(INFORMATION SUPPLIED begins)

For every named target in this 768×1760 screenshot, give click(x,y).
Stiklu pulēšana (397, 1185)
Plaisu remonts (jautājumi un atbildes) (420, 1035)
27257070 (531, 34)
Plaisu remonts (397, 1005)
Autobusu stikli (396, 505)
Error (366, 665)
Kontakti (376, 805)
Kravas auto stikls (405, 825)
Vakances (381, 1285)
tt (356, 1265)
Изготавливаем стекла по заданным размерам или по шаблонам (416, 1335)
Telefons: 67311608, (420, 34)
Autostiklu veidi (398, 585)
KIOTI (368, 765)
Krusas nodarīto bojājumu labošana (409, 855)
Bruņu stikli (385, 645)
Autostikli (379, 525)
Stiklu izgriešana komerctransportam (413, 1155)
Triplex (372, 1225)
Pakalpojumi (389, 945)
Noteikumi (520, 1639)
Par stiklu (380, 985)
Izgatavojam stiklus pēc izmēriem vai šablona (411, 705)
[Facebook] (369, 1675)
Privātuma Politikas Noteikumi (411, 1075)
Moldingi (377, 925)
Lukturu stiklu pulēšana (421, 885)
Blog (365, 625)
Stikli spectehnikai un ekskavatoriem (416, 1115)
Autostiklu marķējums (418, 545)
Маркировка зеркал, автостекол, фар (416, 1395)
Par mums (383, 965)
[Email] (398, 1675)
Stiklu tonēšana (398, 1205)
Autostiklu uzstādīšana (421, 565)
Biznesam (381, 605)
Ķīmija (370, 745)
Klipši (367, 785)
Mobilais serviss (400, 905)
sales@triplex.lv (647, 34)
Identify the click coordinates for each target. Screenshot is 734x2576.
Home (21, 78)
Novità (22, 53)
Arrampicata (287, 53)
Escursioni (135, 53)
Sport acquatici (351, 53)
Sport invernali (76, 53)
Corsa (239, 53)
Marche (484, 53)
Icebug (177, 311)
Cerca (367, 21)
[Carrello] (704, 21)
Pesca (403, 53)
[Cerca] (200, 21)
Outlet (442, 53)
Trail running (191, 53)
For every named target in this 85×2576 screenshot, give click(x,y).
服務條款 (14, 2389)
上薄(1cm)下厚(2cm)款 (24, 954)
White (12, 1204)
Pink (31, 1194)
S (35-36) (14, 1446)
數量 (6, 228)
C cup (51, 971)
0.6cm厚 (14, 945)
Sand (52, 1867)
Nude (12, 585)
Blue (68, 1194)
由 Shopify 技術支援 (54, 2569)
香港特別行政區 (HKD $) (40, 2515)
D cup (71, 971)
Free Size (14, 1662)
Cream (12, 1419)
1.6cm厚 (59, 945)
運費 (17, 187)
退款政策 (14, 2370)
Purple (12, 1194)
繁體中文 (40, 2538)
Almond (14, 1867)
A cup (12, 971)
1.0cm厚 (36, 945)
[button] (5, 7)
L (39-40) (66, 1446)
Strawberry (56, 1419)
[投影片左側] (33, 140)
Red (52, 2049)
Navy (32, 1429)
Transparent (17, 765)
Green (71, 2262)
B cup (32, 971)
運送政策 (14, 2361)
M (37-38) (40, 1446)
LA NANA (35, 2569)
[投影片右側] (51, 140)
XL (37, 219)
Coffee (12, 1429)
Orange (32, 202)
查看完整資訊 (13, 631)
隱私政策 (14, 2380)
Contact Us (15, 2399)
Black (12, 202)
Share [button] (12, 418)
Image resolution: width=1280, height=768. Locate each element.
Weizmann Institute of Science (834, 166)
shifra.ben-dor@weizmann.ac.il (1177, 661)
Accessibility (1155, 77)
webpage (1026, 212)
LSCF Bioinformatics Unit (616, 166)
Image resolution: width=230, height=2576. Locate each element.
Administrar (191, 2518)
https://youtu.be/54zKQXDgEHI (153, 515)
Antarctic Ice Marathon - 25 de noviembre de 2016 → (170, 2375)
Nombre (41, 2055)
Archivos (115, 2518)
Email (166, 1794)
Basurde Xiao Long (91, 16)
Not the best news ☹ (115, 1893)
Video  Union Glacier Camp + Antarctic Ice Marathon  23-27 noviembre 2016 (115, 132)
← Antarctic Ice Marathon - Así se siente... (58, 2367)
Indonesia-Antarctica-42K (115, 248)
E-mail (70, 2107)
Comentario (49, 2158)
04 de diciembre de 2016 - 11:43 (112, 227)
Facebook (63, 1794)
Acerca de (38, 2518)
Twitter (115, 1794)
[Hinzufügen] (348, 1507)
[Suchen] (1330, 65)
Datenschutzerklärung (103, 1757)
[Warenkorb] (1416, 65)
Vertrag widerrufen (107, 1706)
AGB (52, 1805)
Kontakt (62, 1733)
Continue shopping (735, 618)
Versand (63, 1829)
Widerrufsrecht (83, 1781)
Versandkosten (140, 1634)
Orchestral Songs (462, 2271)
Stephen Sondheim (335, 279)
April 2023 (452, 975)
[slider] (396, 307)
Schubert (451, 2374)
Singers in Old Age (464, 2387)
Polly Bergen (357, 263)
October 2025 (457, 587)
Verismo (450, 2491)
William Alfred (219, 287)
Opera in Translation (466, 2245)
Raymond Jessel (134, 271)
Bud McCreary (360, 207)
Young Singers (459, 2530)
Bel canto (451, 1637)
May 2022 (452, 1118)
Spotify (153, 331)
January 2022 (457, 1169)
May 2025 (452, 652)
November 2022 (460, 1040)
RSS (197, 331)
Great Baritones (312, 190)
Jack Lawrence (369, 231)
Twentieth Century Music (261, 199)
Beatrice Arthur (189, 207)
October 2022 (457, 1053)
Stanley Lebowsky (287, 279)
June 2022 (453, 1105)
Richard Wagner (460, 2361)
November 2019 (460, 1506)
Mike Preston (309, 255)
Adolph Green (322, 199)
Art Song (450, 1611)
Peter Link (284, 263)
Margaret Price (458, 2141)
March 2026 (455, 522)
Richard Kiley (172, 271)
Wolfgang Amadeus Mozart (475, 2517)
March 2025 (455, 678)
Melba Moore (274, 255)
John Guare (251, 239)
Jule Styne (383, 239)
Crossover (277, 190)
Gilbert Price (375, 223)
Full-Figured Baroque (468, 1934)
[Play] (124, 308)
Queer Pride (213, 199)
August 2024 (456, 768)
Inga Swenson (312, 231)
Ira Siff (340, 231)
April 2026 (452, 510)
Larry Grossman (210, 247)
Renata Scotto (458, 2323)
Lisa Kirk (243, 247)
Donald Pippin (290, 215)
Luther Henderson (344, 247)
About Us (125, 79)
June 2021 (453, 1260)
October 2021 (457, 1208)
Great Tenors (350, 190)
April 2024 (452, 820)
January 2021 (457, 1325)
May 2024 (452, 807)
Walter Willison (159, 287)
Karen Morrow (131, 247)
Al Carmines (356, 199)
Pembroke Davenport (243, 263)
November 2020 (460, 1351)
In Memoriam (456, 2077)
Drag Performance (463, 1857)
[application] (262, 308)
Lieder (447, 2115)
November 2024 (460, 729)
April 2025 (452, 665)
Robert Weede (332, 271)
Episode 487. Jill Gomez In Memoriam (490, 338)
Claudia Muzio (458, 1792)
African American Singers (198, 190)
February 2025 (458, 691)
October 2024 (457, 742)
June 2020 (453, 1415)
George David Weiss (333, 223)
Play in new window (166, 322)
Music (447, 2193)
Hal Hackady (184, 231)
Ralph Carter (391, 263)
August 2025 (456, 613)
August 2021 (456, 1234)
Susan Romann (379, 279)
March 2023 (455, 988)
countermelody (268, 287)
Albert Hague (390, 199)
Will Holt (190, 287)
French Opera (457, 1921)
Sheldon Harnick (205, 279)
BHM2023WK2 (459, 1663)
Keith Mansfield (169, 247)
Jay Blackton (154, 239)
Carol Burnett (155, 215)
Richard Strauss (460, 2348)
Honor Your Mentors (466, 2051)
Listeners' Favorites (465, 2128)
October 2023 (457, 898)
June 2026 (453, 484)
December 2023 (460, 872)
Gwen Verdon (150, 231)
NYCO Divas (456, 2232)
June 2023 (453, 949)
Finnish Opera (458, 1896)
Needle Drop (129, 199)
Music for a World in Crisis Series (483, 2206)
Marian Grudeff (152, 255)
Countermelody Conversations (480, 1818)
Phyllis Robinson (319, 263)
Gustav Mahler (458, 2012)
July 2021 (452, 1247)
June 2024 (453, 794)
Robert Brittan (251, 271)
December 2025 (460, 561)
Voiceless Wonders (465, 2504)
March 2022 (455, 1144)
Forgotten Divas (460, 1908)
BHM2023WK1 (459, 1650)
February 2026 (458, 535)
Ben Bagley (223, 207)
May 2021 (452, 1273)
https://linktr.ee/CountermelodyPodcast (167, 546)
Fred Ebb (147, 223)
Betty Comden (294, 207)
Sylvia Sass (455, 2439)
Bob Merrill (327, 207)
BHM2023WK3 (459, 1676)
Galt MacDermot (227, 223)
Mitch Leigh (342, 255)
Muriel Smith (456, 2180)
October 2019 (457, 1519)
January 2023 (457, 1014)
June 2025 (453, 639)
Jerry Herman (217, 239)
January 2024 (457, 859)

(INFORMATION SUPPLIED ends)

▶ _INSTRUCTIONS TO FOLLOW_
In the material above, locate the line containing "Wolfgang Amadeus Mozart (475, 2517)" and the line containing "Great Tenors (350, 190)". Transcribe exactly those two lines and every line between them, and nothing more.

▶ _OUTPUT OF THE EXERCISE_
Wolfgang Amadeus Mozart (475, 2517)
March 2025 (455, 678)
Melba Moore (274, 255)
John Guare (251, 239)
Jule Styne (383, 239)
Crossover (277, 190)
Gilbert Price (375, 223)
Full-Figured Baroque (468, 1934)
[Play] (124, 308)
Queer Pride (213, 199)
August 2024 (456, 768)
Inga Swenson (312, 231)
Ira Siff (340, 231)
April 2026 (452, 510)
Larry Grossman (210, 247)
Renata Scotto (458, 2323)
Lisa Kirk (243, 247)
Donald Pippin (290, 215)
Luther Henderson (344, 247)
About Us (125, 79)
June 2021 (453, 1260)
October 2021 (457, 1208)
Great Tenors (350, 190)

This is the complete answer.